▽

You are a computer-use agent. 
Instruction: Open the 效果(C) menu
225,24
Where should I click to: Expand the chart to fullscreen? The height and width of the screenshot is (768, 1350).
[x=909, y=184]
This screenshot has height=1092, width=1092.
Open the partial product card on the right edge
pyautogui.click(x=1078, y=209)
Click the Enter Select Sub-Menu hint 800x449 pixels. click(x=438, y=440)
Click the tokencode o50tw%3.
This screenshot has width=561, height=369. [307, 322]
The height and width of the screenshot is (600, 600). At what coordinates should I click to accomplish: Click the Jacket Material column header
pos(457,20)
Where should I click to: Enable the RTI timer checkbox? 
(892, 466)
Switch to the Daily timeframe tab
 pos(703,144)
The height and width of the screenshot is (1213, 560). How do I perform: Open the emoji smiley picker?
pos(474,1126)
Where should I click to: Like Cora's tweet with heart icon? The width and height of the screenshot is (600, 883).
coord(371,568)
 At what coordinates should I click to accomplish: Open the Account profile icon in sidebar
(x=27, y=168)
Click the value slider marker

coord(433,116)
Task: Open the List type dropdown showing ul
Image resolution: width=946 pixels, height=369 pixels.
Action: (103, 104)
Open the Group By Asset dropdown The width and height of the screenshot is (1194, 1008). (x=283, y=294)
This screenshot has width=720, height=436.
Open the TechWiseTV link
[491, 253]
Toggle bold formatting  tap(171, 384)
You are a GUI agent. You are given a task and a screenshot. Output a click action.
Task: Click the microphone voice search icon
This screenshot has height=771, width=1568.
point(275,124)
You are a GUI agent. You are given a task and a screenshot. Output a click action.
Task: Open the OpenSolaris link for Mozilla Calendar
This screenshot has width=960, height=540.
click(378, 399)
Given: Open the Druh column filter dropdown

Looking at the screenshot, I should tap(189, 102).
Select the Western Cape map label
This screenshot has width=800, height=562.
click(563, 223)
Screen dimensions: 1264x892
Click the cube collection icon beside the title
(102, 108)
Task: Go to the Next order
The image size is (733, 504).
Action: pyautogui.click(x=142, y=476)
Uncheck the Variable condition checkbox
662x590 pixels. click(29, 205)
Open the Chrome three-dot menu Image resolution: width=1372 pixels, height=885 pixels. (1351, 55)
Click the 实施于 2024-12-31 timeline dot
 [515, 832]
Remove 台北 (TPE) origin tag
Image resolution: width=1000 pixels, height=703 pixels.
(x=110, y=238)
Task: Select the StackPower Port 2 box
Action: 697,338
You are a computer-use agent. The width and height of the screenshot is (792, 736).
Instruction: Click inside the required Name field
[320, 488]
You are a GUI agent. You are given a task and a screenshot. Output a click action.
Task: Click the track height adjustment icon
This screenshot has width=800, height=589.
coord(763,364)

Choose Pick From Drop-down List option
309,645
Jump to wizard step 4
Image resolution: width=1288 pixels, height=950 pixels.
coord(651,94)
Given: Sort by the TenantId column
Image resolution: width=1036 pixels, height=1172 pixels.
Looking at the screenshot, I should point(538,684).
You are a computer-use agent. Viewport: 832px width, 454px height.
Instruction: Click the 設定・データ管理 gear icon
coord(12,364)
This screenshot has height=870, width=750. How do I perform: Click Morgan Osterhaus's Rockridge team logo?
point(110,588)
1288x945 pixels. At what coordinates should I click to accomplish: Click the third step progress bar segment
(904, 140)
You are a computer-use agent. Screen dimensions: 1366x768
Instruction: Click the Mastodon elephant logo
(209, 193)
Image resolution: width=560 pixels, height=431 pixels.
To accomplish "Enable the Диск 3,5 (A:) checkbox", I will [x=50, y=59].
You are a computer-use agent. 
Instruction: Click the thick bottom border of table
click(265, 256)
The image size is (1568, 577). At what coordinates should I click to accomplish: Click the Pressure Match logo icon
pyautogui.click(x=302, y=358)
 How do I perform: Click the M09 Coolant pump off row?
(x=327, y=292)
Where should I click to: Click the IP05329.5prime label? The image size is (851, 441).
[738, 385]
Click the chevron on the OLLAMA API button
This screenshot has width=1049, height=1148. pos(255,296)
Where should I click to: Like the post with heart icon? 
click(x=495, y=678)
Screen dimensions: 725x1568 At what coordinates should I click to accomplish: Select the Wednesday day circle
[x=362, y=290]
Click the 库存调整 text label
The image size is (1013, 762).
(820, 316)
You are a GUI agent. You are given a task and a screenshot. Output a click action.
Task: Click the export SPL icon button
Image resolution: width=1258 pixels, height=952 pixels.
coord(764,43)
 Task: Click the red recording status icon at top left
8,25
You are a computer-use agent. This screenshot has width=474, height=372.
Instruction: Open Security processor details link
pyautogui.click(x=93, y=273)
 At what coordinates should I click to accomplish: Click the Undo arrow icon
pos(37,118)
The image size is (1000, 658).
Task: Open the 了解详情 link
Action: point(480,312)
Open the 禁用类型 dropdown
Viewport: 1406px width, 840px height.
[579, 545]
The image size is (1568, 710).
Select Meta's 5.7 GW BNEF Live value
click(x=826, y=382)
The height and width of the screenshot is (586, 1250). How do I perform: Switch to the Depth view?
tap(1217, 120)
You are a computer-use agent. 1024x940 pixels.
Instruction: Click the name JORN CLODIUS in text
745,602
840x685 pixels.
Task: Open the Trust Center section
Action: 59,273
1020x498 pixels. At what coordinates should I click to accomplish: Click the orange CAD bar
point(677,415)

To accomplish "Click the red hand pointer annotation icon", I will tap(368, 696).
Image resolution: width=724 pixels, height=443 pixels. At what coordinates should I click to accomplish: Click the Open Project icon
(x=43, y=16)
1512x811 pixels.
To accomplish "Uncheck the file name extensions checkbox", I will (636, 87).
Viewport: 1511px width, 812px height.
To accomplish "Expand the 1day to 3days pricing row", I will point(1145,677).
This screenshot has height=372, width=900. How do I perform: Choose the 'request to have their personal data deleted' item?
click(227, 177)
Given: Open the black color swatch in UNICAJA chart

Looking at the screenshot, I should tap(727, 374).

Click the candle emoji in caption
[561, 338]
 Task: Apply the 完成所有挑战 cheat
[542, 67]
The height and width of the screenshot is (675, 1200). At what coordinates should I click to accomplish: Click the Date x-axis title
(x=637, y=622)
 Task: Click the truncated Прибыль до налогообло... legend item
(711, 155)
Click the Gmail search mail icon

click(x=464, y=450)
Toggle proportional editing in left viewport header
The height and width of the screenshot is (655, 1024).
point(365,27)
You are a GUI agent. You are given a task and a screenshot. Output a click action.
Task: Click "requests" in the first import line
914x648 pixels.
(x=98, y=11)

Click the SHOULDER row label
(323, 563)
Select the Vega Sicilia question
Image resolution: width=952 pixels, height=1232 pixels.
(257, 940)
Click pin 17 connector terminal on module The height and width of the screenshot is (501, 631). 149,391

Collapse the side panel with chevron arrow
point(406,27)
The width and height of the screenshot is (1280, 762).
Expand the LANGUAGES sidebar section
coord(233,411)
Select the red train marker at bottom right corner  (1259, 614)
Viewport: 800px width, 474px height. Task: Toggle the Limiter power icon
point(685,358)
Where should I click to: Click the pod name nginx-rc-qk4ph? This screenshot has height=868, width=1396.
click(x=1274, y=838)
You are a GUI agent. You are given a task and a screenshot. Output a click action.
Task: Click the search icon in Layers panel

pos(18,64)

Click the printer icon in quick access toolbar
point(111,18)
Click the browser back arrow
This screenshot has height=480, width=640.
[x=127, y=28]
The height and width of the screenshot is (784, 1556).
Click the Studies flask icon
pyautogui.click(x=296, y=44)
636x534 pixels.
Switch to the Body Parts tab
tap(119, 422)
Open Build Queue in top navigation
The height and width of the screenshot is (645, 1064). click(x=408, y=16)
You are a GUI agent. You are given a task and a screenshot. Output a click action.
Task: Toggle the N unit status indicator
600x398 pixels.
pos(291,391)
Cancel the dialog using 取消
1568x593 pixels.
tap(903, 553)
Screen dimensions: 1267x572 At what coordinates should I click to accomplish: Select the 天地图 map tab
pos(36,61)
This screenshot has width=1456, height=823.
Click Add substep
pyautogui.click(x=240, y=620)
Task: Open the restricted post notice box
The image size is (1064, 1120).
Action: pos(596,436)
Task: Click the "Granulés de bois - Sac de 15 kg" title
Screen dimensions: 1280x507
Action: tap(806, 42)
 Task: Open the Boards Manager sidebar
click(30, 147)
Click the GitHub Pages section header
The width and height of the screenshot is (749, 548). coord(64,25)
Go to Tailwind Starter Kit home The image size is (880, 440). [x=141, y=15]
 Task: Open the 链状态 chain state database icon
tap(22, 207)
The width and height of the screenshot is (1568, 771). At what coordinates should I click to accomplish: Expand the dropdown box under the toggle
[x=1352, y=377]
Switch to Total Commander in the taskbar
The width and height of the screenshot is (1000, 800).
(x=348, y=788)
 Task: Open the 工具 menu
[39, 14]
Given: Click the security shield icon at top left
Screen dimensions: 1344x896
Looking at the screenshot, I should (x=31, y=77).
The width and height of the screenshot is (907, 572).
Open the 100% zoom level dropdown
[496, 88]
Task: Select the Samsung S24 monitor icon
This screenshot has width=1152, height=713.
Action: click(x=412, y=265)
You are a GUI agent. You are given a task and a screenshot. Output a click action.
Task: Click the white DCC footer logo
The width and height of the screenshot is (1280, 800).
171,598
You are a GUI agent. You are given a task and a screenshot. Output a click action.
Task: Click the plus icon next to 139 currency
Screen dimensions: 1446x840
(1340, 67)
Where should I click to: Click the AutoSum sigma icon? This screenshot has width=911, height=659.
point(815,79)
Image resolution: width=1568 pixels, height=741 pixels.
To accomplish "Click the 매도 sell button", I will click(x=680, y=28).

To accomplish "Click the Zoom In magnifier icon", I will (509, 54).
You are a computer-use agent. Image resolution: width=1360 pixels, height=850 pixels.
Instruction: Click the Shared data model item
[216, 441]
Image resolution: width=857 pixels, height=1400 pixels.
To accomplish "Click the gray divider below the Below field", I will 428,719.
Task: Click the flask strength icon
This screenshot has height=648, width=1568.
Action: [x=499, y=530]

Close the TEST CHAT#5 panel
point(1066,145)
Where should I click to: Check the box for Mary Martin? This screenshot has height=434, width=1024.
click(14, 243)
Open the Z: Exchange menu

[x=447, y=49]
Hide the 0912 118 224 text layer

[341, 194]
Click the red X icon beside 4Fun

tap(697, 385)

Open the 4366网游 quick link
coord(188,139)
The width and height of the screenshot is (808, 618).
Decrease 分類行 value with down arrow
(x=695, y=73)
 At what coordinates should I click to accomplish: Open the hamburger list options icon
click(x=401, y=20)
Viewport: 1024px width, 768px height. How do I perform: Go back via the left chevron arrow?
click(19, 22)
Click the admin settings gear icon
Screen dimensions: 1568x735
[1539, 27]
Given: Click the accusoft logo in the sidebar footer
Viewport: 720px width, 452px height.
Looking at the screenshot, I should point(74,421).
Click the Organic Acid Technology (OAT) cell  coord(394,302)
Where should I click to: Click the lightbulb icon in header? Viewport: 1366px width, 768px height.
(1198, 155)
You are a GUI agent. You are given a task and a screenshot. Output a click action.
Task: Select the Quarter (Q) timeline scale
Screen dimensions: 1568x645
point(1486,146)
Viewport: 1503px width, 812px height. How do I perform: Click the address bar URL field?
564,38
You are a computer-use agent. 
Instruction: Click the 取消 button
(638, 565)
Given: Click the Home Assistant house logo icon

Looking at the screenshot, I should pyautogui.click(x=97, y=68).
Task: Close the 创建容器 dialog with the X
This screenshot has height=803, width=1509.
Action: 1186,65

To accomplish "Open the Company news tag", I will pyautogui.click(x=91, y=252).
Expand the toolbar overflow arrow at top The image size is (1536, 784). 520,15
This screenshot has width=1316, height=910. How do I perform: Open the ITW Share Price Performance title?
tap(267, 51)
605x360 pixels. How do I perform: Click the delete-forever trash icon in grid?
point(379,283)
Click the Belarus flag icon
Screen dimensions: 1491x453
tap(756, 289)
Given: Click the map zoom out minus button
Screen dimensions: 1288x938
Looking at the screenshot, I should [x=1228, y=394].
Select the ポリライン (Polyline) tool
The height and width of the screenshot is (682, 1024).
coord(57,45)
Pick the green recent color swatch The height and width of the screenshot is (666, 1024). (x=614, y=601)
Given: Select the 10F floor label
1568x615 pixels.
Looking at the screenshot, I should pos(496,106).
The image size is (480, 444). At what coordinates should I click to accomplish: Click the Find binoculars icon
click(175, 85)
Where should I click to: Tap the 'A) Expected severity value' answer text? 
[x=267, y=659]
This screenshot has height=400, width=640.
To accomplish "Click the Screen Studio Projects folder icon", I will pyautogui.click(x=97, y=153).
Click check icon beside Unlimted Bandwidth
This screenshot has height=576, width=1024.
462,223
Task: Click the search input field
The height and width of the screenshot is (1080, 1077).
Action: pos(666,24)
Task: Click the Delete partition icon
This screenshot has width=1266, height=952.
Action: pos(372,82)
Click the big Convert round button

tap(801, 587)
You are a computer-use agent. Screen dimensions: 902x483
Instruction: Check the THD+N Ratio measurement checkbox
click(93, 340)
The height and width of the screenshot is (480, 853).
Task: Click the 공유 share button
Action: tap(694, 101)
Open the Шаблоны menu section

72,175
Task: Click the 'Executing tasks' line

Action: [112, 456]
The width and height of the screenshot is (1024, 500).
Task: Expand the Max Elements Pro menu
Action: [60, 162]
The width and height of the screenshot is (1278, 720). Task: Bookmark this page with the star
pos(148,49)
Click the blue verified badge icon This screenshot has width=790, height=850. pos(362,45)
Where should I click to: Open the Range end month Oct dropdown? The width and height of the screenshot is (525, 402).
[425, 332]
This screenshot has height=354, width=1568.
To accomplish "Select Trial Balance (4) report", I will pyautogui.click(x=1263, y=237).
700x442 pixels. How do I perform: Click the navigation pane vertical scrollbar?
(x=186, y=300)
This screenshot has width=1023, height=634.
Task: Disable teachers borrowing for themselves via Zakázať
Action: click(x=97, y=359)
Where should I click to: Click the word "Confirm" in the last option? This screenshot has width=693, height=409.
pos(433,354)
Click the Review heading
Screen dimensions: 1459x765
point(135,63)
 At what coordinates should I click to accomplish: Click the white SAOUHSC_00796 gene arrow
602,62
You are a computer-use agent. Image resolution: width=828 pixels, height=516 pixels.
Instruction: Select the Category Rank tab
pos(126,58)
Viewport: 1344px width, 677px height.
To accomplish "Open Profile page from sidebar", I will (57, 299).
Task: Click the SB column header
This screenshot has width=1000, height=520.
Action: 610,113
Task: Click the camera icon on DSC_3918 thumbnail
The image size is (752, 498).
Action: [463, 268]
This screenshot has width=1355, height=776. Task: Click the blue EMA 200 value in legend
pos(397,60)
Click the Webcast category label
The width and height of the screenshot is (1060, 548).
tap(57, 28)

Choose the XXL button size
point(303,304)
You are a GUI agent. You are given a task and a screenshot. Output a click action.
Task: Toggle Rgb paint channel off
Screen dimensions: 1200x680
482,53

△

[What you will do]
Select all lines in the listing above where the word "footer" appears, and show them.

[Response for this exercise]
Task: Click the white DCC footer logo
Given: Click the accusoft logo in the sidebar footer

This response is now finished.